Расстреляли его конечно не за участие в антибольшевистском подполье. Разумеется, он в нём участвовал, не мог не участвовать: каждый честный русский человек того времени не мог не участвовать так или иначе в сопротивлении. Так называемых «заговоров», в которых принимал участие Гумилёв, был не один, а гораздо больше. Но убили его не за это — полезным им людям большевики спускали с рук и не такое.
Гумилёва убили не за то, что он делал как подпольщик, а за то, что он говорил и делал вполне открыто. Поэт в послереволюционном Петрограде был своего рода символом сопротивления русской поэзии, русской культуры, наступлению убогой «пролетарской культуры» и сервильному приспособлению недавней революционной интеллигенции к большевикам.

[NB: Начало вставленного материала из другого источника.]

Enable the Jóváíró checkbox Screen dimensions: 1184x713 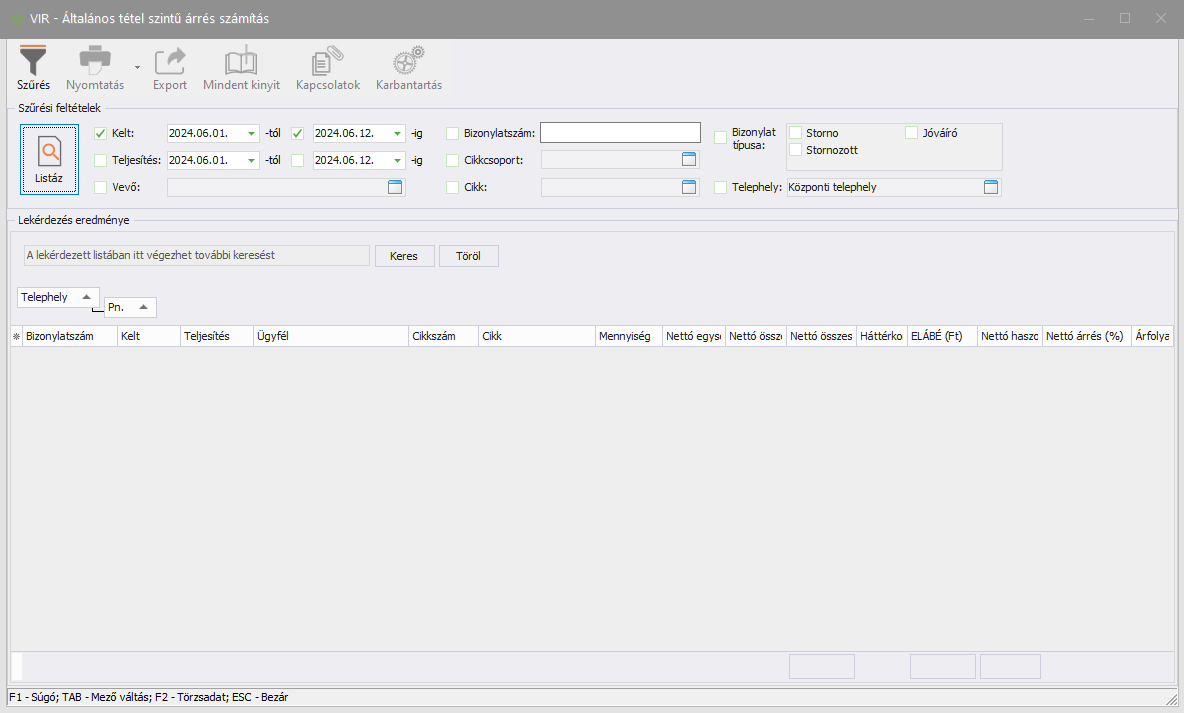click(x=911, y=133)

Он мешал молодым и старым поэтам следовать рекомендации Блока — «слушать музыку революции». Он нём говорили, что он «живым словом заменял убиенные большевиками журналы». Утверждали, что молодые люди, побывавшие на гумилёвских семинарах поэзии, навсегда погибли для пролетарской культуры.
Древних ратей воин отсталый
Впрочем, ещё до потрясений 1917 года Гумилёв представлял собой удивительное явление на фоне большей части тогдашней интеллигенции — последовательный монархист, строгий приверженец церковного православия, пламенный русский патриот, без колебаний ушедший добровольцем на войну, а в литературе — противник мистической туманности символизма, не терпевший презрения к реальной жизни и конкретным вещам.

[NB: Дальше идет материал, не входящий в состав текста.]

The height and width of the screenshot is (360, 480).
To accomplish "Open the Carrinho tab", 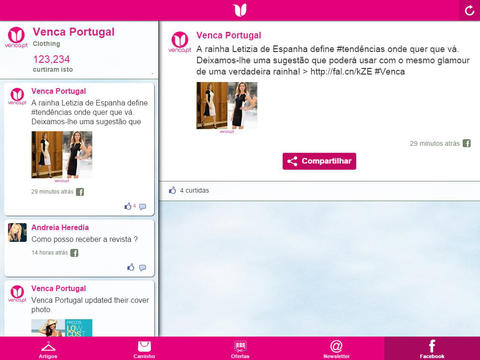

Пока другие авторы «серебряного века» провозглашали себя «королями поэтов», Гумилёв осмелился быть поэтом королей.
«Гумилёв — один из самых независимых, изящных, вольных и гордых людей, каких только приходилось встречать… ему не чужды были старые, смешные ныне предрассудки: любовь к родине, сознание живого долга перед ней и чувства личной чести. И еще старомоднее было то, что он по этим трем пунктам всегда готов был заплатить собственной жизнью» — писал после убийства поэта Александр Куприн.
Поэт, воспевавший реальное, не картинное мужество и отвагу, Гумилёв считал поэзию не плетением словес, а неразрывным с жизнью, четким, строгим по форме высказыванием о вещах и смыслах. Он уделял слишком большое внимание форме и сам всегда был в форме — то в изысканном фраке и цилиндре, то форме унтер-офицера, а затем и офицера.
«Я традиционалист, империалист, панславист. Моя сущность истинно русская, сформированная православным христианством… Я люблю всё русское, даже то, с чем должен бороться, что представляете собой вы…» — говорил он в 1917 году анархисту, будущему активисту Коминтерна Виктору Кибальчичу (Виктору Сержу).